§ EXERCISE TASK
Copy the lines of the material word for word, starting at the line containing "Given: Click certificate" and ending at the line containing "click(651, 600)", both included.

··· PROVIDED RECORDS

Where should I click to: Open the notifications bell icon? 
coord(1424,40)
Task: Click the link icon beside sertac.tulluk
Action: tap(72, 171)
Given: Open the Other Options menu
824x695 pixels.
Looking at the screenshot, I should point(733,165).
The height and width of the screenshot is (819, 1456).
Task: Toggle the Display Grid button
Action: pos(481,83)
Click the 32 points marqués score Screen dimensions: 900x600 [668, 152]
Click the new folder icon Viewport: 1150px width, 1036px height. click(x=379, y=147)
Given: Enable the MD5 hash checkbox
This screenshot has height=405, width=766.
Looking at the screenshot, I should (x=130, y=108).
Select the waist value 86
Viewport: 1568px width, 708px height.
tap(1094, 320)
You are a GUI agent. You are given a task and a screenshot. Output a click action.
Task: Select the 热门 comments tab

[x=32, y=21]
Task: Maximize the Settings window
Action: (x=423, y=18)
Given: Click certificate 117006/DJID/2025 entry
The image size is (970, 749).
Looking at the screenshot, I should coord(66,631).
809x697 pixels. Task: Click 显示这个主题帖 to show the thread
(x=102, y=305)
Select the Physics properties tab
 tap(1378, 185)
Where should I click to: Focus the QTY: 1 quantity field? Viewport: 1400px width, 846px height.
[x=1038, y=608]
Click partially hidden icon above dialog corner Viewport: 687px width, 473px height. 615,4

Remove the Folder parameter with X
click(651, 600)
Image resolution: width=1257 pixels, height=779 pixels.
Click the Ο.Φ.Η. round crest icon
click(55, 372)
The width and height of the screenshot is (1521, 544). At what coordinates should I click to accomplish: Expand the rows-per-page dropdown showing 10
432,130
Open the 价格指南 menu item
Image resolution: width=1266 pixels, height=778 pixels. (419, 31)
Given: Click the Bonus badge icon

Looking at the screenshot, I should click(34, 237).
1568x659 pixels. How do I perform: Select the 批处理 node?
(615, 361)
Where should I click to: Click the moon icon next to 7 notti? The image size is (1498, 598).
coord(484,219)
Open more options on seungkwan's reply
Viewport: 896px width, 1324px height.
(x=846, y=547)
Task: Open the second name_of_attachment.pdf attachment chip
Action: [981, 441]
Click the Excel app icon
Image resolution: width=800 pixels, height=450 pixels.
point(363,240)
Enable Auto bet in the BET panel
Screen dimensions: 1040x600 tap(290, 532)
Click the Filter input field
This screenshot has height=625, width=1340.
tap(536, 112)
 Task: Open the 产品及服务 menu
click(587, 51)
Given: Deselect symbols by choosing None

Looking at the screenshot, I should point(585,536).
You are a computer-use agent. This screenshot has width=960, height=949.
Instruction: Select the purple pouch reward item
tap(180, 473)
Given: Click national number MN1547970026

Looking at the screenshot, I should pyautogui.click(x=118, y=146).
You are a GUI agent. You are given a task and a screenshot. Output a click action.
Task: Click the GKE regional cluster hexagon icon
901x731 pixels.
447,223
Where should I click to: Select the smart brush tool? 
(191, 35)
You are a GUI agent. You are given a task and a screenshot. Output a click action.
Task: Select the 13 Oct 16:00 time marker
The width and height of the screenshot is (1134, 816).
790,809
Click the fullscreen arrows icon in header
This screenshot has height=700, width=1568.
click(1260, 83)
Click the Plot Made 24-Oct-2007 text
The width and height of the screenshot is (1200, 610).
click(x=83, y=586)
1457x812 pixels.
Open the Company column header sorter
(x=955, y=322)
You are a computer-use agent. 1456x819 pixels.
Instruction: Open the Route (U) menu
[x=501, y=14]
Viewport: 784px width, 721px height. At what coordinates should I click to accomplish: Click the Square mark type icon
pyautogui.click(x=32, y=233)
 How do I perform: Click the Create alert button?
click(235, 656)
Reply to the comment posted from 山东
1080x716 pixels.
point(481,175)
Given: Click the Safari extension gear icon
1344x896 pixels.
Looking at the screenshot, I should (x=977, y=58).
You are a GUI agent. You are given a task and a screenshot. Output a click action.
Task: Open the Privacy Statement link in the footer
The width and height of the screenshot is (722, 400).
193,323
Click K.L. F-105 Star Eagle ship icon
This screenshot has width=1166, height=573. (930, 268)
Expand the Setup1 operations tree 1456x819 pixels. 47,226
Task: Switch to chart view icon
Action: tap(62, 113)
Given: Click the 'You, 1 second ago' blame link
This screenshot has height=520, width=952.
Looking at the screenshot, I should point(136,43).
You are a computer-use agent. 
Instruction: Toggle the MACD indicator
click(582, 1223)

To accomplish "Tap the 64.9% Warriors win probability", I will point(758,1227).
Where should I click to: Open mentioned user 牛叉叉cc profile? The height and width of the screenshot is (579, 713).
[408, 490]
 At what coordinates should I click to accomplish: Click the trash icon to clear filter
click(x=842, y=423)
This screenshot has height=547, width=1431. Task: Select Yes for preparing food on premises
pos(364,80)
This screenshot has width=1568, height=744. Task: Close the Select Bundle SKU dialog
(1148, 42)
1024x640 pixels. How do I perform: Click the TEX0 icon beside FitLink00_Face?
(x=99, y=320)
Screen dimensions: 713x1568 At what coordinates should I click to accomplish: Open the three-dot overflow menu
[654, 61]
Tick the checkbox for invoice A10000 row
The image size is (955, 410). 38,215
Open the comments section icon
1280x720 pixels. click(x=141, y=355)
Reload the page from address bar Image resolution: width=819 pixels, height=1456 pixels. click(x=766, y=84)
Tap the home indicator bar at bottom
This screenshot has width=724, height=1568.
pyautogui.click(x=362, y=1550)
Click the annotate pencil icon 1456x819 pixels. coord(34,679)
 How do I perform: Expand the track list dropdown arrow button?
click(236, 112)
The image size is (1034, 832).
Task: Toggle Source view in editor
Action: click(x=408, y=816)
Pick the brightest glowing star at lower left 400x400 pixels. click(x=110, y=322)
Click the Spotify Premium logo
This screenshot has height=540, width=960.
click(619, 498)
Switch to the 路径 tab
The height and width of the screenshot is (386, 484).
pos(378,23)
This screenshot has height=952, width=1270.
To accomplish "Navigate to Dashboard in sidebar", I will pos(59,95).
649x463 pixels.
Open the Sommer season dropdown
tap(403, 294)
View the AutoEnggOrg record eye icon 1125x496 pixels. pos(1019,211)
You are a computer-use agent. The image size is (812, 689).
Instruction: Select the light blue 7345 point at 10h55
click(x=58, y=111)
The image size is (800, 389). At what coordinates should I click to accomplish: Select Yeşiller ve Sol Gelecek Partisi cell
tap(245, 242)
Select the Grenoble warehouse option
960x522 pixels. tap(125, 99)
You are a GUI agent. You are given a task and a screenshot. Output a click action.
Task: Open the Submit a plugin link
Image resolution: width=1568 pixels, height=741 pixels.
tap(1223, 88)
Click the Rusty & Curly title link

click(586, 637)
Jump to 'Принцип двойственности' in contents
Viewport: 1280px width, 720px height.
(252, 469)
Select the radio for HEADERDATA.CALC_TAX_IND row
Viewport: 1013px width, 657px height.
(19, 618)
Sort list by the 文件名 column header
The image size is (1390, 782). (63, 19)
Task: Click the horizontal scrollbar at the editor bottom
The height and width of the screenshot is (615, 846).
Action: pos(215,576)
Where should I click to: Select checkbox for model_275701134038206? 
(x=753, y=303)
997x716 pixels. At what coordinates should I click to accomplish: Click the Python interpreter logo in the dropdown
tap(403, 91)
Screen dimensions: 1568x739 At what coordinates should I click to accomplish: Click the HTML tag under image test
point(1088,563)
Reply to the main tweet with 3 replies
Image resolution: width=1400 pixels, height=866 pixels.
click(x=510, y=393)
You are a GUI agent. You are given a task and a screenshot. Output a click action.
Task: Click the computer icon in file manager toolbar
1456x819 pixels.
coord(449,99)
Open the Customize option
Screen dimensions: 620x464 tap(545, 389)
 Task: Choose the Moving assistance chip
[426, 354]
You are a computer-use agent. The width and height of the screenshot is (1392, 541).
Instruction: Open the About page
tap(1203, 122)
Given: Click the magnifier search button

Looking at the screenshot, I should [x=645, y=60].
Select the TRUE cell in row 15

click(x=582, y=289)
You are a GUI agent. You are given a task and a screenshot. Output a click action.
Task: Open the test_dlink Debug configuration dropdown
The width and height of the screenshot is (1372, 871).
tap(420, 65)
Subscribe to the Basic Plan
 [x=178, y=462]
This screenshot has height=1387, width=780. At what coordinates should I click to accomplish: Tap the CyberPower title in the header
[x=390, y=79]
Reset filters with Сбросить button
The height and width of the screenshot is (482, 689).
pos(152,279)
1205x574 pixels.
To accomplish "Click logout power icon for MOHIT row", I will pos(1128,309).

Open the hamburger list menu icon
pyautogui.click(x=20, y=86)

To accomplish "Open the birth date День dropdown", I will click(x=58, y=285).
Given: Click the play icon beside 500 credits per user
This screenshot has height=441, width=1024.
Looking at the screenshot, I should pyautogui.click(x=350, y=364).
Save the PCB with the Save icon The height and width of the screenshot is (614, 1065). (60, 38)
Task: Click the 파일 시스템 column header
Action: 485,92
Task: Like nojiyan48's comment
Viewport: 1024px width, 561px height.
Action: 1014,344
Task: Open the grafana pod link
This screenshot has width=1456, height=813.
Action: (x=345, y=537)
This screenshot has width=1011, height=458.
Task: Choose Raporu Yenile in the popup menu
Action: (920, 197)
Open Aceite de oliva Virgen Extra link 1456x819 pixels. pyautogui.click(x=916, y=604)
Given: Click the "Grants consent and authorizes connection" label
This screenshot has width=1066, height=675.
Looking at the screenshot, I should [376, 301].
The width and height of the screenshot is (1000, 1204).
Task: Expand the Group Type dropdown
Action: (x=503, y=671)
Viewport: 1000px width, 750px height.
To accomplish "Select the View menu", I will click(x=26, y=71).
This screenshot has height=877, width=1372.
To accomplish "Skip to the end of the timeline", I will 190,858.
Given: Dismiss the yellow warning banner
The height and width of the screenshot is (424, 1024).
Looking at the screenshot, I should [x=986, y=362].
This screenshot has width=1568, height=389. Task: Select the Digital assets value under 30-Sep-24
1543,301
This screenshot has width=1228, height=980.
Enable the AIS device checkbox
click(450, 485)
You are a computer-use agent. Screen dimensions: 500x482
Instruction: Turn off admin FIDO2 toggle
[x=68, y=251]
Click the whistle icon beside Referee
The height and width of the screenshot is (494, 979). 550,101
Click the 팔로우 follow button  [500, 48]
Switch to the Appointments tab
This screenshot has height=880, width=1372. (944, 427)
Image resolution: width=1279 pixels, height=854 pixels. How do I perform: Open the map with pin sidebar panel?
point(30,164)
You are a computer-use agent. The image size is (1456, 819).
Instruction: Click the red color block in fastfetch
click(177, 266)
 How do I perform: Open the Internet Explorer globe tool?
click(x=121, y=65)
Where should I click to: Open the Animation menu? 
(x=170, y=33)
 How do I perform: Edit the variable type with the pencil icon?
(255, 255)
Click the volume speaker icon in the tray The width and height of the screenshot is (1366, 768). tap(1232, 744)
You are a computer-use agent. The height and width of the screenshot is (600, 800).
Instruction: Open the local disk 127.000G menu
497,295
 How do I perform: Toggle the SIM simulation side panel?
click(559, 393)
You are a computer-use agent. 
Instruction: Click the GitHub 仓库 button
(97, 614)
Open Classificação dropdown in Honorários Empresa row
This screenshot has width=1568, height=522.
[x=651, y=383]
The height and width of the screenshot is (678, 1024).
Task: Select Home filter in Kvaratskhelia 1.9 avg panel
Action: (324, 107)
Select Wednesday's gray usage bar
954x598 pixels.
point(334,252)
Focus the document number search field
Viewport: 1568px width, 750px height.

······

§ SOLUTION TO THIS PROBLEM
Given: Click certificate 117006/DJID/2025 entry
The image size is (970, 749).
Looking at the screenshot, I should coord(66,631).
809x697 pixels. Task: Click 显示这个主题帖 to show the thread
(x=102, y=305)
Select the Physics properties tab
 tap(1378, 185)
Where should I click to: Focus the QTY: 1 quantity field? Viewport: 1400px width, 846px height.
[x=1038, y=608]
Click partially hidden icon above dialog corner Viewport: 687px width, 473px height. 615,4

Remove the Folder parameter with X
click(651, 600)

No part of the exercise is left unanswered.